I purchased a local queen yesterday and pulled a few frames with nurse bees from one hive to put them in a nuc with her. While I was at it, I pulled a few frames from my other hive and put them in a second nuc to let them raise another queen. I brought the nucs up to the flower bed behind the house instead of leaving the nucs in the bee yard. I put in reducers and left them to it. I installed the queen cage today.

All seemed well until about an hour ago, when I looked outside and noticed there seemed to be a whole lot of bees flying in the yard. One of the kids came in from the backyard and said, "it's bee Star Wars outside!" I went out to look at the nucs, and bees were all over them. Terrifying. I'd wondered if I'd recognize robbing...it was pretty obvious.

I threw a wet towel over each nuc, shoved grass in the openings, and traffic is somewhat less out there but still high.

I'm glad I moved the nucs to where I could see them. Otherwise, I'd have not known as quickly as I did.

Anyhow, a few questions:
Will my new queen be OK? When can I look to check on her? I'll kick myself if she was killed in her cage.

When should I combine the nucs, should I determine the loss of bees in each nuc is too high to allow them to survive on their own? I was thinking of popping the top after dark to look quickly for carnage. The frames were beautiful...full of capped honey, pollen, capped brood and eggs.

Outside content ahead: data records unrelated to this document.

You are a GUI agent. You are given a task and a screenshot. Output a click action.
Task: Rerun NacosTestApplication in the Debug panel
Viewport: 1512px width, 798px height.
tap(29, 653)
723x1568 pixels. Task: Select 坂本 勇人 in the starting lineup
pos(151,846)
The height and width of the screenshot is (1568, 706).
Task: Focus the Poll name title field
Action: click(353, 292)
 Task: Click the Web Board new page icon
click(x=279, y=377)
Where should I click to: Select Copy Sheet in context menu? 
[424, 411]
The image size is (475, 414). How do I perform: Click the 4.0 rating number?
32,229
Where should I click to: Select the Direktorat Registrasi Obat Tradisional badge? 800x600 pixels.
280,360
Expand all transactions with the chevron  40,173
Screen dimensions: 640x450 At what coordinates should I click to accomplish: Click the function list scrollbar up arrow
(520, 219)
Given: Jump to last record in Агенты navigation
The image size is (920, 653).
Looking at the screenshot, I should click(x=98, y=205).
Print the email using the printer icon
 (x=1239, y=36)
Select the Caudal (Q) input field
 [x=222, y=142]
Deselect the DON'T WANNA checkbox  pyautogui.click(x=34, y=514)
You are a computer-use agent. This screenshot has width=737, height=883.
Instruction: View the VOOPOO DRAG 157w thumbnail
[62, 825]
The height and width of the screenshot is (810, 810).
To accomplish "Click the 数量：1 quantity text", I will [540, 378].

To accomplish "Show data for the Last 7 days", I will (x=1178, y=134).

I'm thinking of keeping the nucs closed entirely up for the next few days, but it's going to get to the 90's here, and it's supposed to get humid again (sigh). How to help them stay cool? I could set up a mister over them. Can't find any hardware cloth of the correct size locally to make a robbing screen. I'll order some, but it will take a few days to get here.

How long will the robbers be interested in my poor nucs?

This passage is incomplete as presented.